Rui Toscano's (Lisbon, 1970) drawings with permanent marking pen translate an exercise of observation that empties places of identity and the artist state of arrest by architecture as a timeless and undetermined space. These drawings adopt and adapt the language of architectural illustration, often choosing to represent or 'project' details and unusual views according to this language. Whereas photography is the direct referent of these works, these drawing direct us towards reality, they are a semblance of the real. Regarding the city, Donatella Mazzoleni's words, quoted in 'The City in The Field of Vision' (in Into the Image, Kevin Robins, ed. Routledge, 1996, 133), significantly resound on viewing Toscano's drawings: ' 'Metropolises are no longer 'places', because their dimensions exceed by far the dimensions of the perceptive apparatus of their inhabitants. The widest sensory aperture, that of light, is shattered. It was the visual field, in some respect, which defined the city dimensionally: in the metropolis there is no longer pan-orama (the vision of all), because its body overflows beyond the horizon. In the metropolitan aesthetic the eye fails in its role as an instrument of total control at a distance'.

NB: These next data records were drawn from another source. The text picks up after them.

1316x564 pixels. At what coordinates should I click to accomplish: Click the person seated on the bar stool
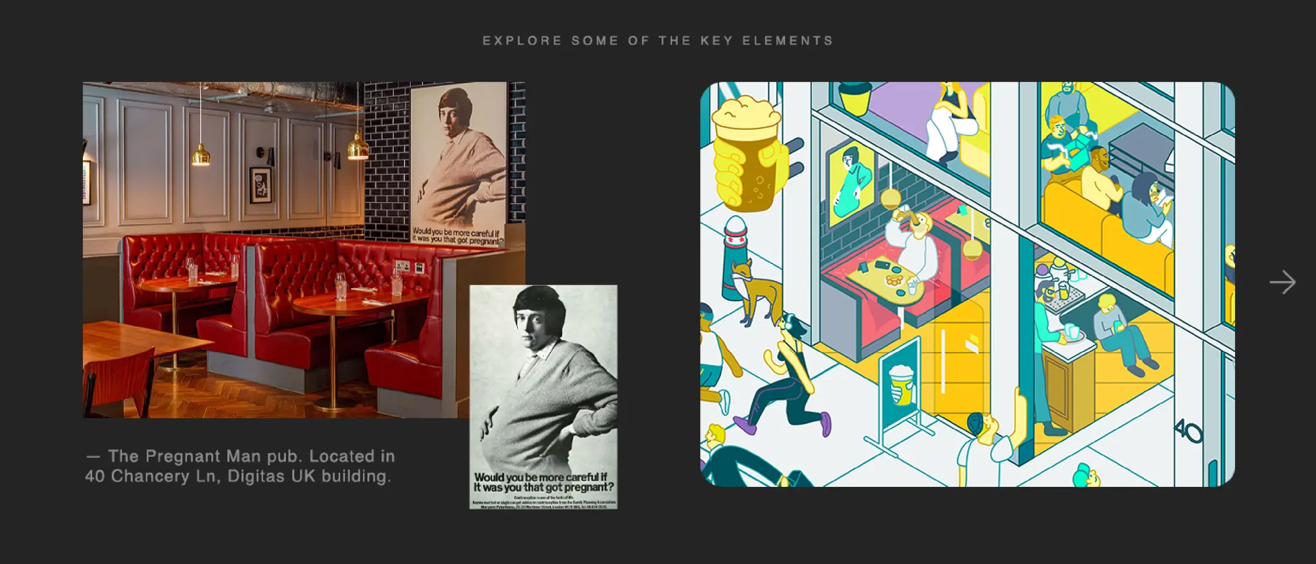point(1123,334)
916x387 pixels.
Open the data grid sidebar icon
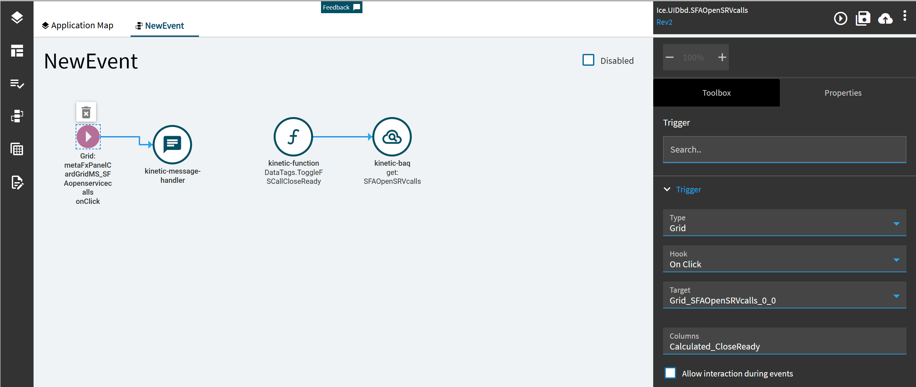click(x=17, y=149)
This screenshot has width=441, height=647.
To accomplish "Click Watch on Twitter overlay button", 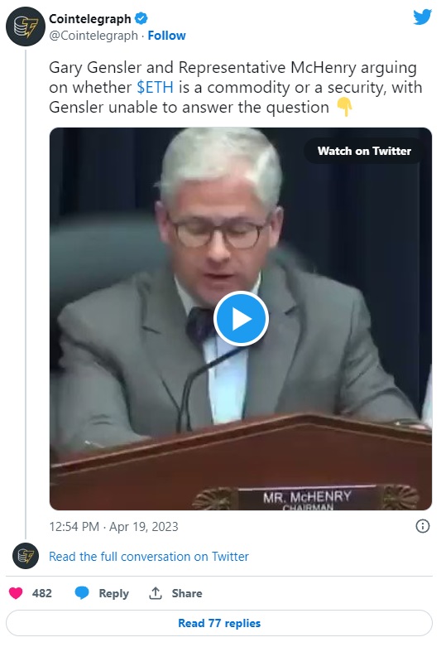I will coord(364,151).
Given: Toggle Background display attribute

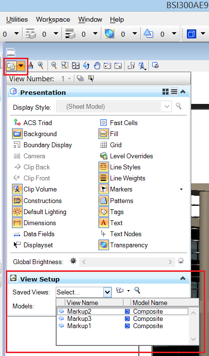Looking at the screenshot, I should pyautogui.click(x=35, y=134).
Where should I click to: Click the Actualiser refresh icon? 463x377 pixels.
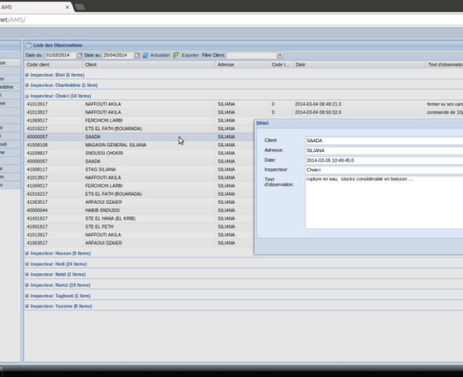coord(145,55)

Last but not least, Joana Rosa (Lisbon, 1959) presents 'Scribble', an extensive graphite drawing with annotations of red pastel on vellum that results from the ample register of dense, turbulently drawn patterns. This scribble is a sort of metaphor for the process of thought and work that is unrestricted, unrestrained, open-ended and arbitrary, sprawling throughout the artist's oeuvre. The words and statements written in this work underline the feeling of vertigo that swallows reality and the pleasures of the childhood imagination, narrative, science fiction and ballet. The dimension of process deserves to be especially remarked in this work, rendered by the traces left behind by the artist and vestiges of family life, a subtle reference to maternity and the umbilical cord, the threshold of life.